PASSAGE SHOWN
Richard Hughes: My colleagues should definitely offer their reflections as people who also have to make these judgments. Our only power is to produce a forecast, and we produce a forecast because the Chancellor has a fiscal target that falls due in five years’ time, and you need some basis on which to judge whether Government policy is on track to deliver that. The Chancellor is in charge of a trillion pounds-worth of revenue and a trillion pounds-worth of spending. He decides what he wants to do with that.
Q90 Danny Kruger: Do you think he puts too much weight on your forecasts?
Richard Hughes: What puts weight on our forecasts is the fact that Chancellors leave themselves very little margin for manoeuvre against their own fiscal targets, the ones they set for themselves. That means that whether they are meeting them or missing them becomes very sensitive to everything in that forecast—because they leave themselves tiny margins for manoeuvre against the targets they set for themselves. That is what makes their decisions sensitive to our forecasts. It is because they set themselves their own fiscal objectives and leave themselves very little margin for manoeuvre, relative to huge risks around anybody’s forecast—not just ours but anyone else’s.
One thing we try to draw attention to as much as we can, including in the context of this Committee, is the uncertainty around our forecasts. We always do lots of scenarios around the key judgments in there, around interest rates, around migration—around anything that we think is a key source of uncertainty around the outlook. We also produce once a year a whole report on fiscal risks and sustainability, which tries to draw attention to all the things that are not in our central forecast but which ought to be the focus of policymakers. We rely on your Committee to draw attention to those factors as well.
Q91 Anne Marie Morris: Can we move to property taxes? It was your view that the cut to the top rate of CGT would lead to a permanent increase in people selling properties. Could you explain why? Part 1, in a way, is: why will just that cut in the top rate make an impact now? But why will the impact then become permanent?
Tom Josephs: I can start on this one; David may want to add to this. You are right: the cut in top-rate CGT on property has, we assume, both a short-term and a medium-term impact on transactions. We assume that it is likely to bring forward some property sales, on the basis that some owners may have been holding on to their property because of the tax cost of selling, and the reduction in the CGT rate will incentivise them to sell those properties. In our forecast, you essentially have an increase in transactions in the short term—over the next couple of years. We also assume that that effect tapers off, but you are left with a medium-term small increase in transactions, essentially on the basis that the reduction in CGT has increased the cost-benefit—the tax benefits of investing in property.
It is also the case that part of the reason why we have a positive yield from this measure, despite the fact that the CGT rate falls, is that it incentivises, we assume, these additional transactions, from which you get CGT revenue but also stamp duty revenue. Quite a big part of the fact that you get that additional yield is the stamp duty.

WORK ITEM
Copy the stretch of the committee hearing transcript from "Richard Hughes: My" through "on your forecasts?".

GIVEN DATA
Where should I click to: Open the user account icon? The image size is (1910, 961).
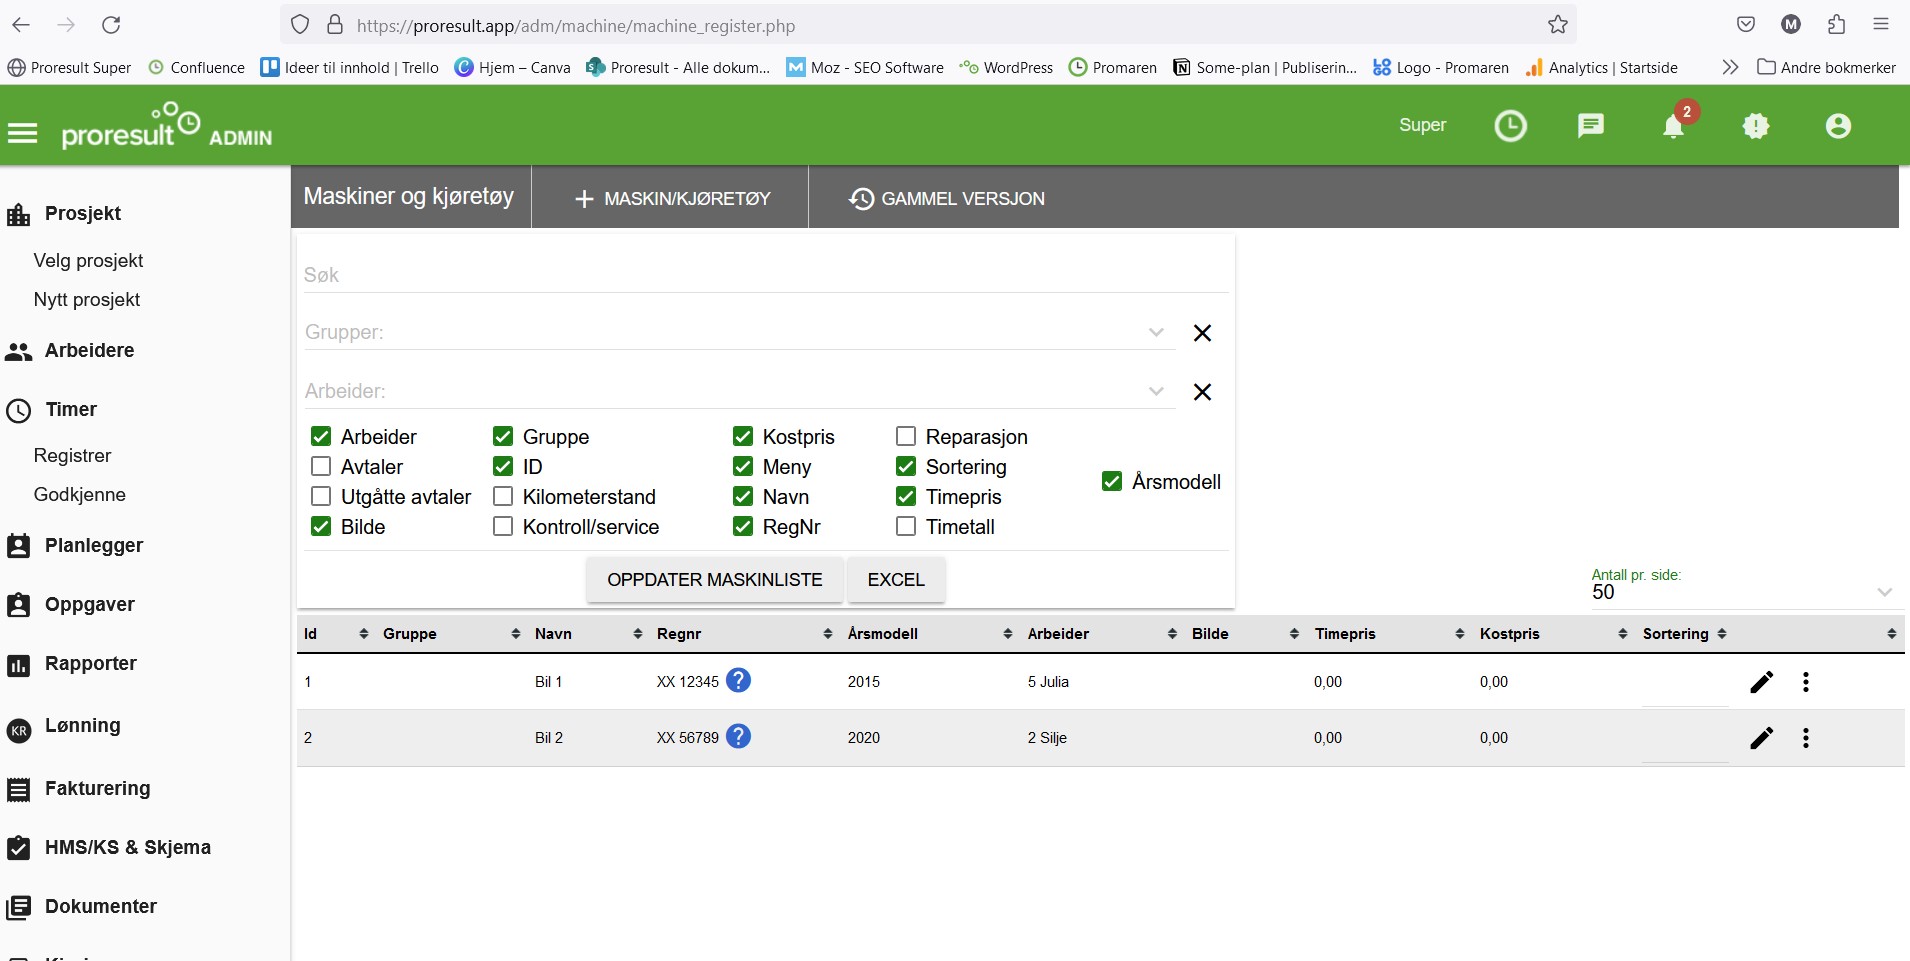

TASK OUTPUT
Richard Hughes: My colleagues should definitely offer their reflections as people who also have to make these judgments. Our only power is to produce a forecast, and we produce a forecast because the Chancellor has a fiscal target that falls due in five years’ time, and you need some basis on which to judge whether Government policy is on track to deliver that. The Chancellor is in charge of a trillion pounds-worth of revenue and a trillion pounds-worth of spending. He decides what he wants to do with that.
Q90 Danny Kruger: Do you think he puts too much weight on your forecasts?